▶ [Your assignment] Retype the Antonio Gardano text below word for word, in full.

▶ [Text block]
= = = = =

= Antonio Gardano =

Italian composer

Antonio Gardano (also Antoine Gardane) (1509 – 28 October 1569) was a French-born Italian composer and important music publisher and printer based in Venice.

==Life and career==
Gardano arrived in the city as a "musico francese" whose musical compositions had been published in Lyons by Jacques Moderne from 1532. Gardano set up a publishing house and between 1538 and 1569 published 450 editions of prominent composers, half of them Italian madrigals.

The composers best-represented in Gardano's output included Jacques Arcadelt, Cipriano de Rore, Orlande de Lassus, and Adrian Willaert, accounting for about 25 percent of his total publications. Gardano and Girolamo Scotto, owner of the other large Venetian publishing house in the middle of the 16th century, held an effective monopoly on publishing in Italy for several decades. While the house of Scotto published volumes on law, medicine, philosophy, and theology in addition to music, Gardano published only music.

After his death, his sons Alessandro and Angelo carried on with the activity of the Gardano publishing house, producing more than 1000 more editions of music.

==Works==
Intabolatura Nova di Balli, a representative collection of 25 pieces published in 1551, includes the preface "dances of various kinds, to be played on the arpicordo, harpsichord, spinet or clavichord, by divers and most excellent composers," but lacks attributions. The collection contains many of the popular dance forms of the day, including galliards, pavanes and passamezzi. The original print is held by the Civico Museo Bibliografico Musicale in Bologna.

= = = = =

▶ [Dataset excerpt]

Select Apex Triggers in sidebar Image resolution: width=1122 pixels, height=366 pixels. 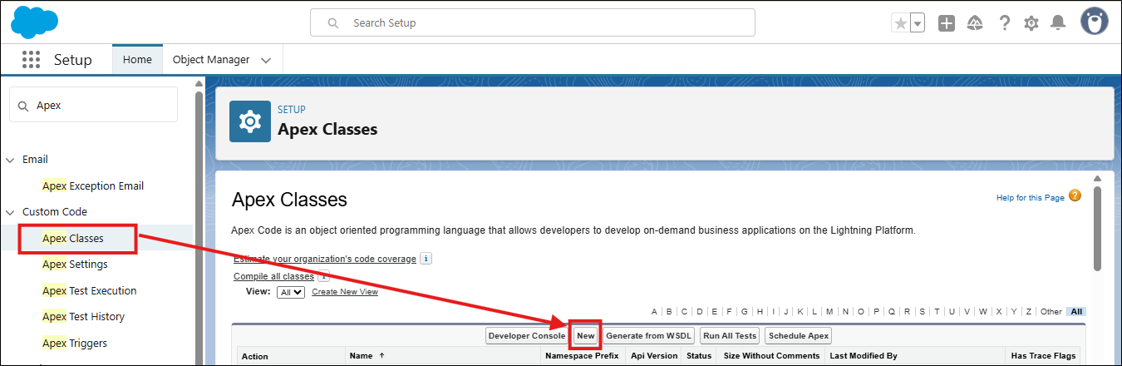[75, 343]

= = = = =

▶ [Completed task]
= Antonio Gardano =

Italian composer

Antonio Gardano (also Antoine Gardane) (1509 – 28 October 1569) was a French-born Italian composer and important music publisher and printer based in Venice.

==Life and career==
Gardano arrived in the city as a "musico francese" whose musical compositions had been published in Lyons by Jacques Moderne from 1532. Gardano set up a publishing house and between 1538 and 1569 published 450 editions of prominent composers, half of them Italian madrigals.

The composers best-represented in Gardano's output included Jacques Arcadelt, Cipriano de Rore, Orlande de Lassus, and Adrian Willaert, accounting for about 25 percent of his total publications. Gardano and Girolamo Scotto, owner of the other large Venetian publishing house in the middle of the 16th century, held an effective monopoly on publishing in Italy for several decades. While the house of Scotto published volumes on law, medicine, philosophy, and theology in addition to music, Gardano published only music.

After his death, his sons Alessandro and Angelo carried on with the activity of the Gardano publishing house, producing more than 1000 more editions of music.

==Works==
Intabolatura Nova di Balli, a representative collection of 25 pieces published in 1551, includes the preface "dances of various kinds, to be played on the arpicordo, harpsichord, spinet or clavichord, by divers and most excellent composers," but lacks attributions. The collection contains many of the popular dance forms of the day, including galliards, pavanes and passamezzi. The original print is held by the Civico Museo Bibliografico Musicale in Bologna.